··· TEXT BLOCK ···

PySpark: Document Classification

2 minute read

Text Classification

PySpark DataFrames

PySpark DataFrames is an implementation of the pairs method in Spark, using frames.

About Data

Here For demonstration of Document modelling in PySpark we are using State of the Union (SOTU) texts which provides access to the corpus of all the State of the Union addresses from 1790 to 2019. SOTU maps the significant content of each State of the Union address so that users can appreciate its key terms and their relative importance. The current corpus contains 233 documents. There are 1,785,586 words in the corpus, and 28,072 unique words.

import findspark
findspark.init()
findspark.find()
import pyspark
findspark.find()
from pyspark import SparkContext, SparkConf
from pyspark.sql import SparkSession
conf = pyspark.SparkConf().setAppName('appName').setMaster('local')
sc = pyspark.SparkContext(conf=conf)
spark = SparkSession(sc)
from itertools import combinations
from pyspark.ml.feature import NGram
from pyspark.sql import Row
from pyspark.ml.feature import StopWordsRemover
import numpy as np

Document lines are transformed as rdd and then converted it into DataFrame

def fun(lines):
    lines = lines.split()
    return lines

lines = sc.textFile("C:\\Users\\dpawa\\OneDrive\\Documents\\stateoftheunion1790-2019.txt").map(fun)

In order to understand trending words from the speech We need to filter out stop words.

···

REQUIREMENTS:
• 1. According to the PySpark document classification page, why do stop words have to be filtered out? Answer in one to three sentences.
• 2. Carry on the PySpark document classification page from the point where it stops.

··· DATASET SECTION ···

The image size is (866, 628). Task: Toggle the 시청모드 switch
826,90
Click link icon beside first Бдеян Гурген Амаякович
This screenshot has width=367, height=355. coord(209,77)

···

RESULTS IN ORDER:
• 1. Stop words have to be filtered out to understand the trending words from the speech.

• 2.
row = Row('sentence') # Or some other column name
df = lines.map(row).toDF()
remover = StopWordsRemover(inputCol="sentence", outputCol="filtered")
filter_list = remover.transform(df)
filter_list = filter_list.drop('sentence')
rdd1 = filter_list.rdd.flatMap(lambda x: x)

List has to be converted into set here as we need combinations of all words but we need a non-redundant list. NOTE : Set is a unordered immutable data structure in python which is helpful to prevent redundancy in a list when needed.

rdd_combo = rdd1.flatMap(lambda x: list(set(combinations(x,2))))
rdd_combo.take(1)

[(‘george’, ‘favorable’)]

rdd_f = rdd_combo.map(lambda x : (x , 1)).reduceByKey(lambda a, b: a+b).filter(lambda x : x[1] > 5)

onedf = rdd_f.map(lambda x : (x[0][0],x[1]))
table1 = spark.createDataFrame(onedf,['onedf','count_f'])
twodf = rdd_f.map(lambda x : (x[0][1],x[1]))
table2 = spark.createDataFrame(twodf,['twodf','count_s'])
first = rdd_f.map(lambda x : (x[0][0],x[0][1],x[1]))
table = spark.createDataFrame(first,['first','second','count1'])
import pyspark.sql.functions as f

table3 = filter_list.withColumn('word', f.explode(f.col('filtered')))\
    .groupBy('word')\
    .count()

table3.show()
+-------------+-----+
|         word|count|
+-------------+-----+
|      embrace|   47|
|         hope|  842|
|        still| 1055|
|  transaction|   44|
|    standards|  166|
|apprehensions|   37|
|    connected|  177|
|      implore|    4|
|gratification|   41|
+-------------+-----+
import pyspark.sql.functions as F

ta = table.alias('ta')
tb = table3.alias('tb')


inner_join = table.join(tb, ta.second == tb.word)\
    .withColumn("P(A/B)", (F.col("count1") / F.col("count")))
inner_join.show()

In PySpark we can use SQL functions in order to manipulate data and get desired transformations.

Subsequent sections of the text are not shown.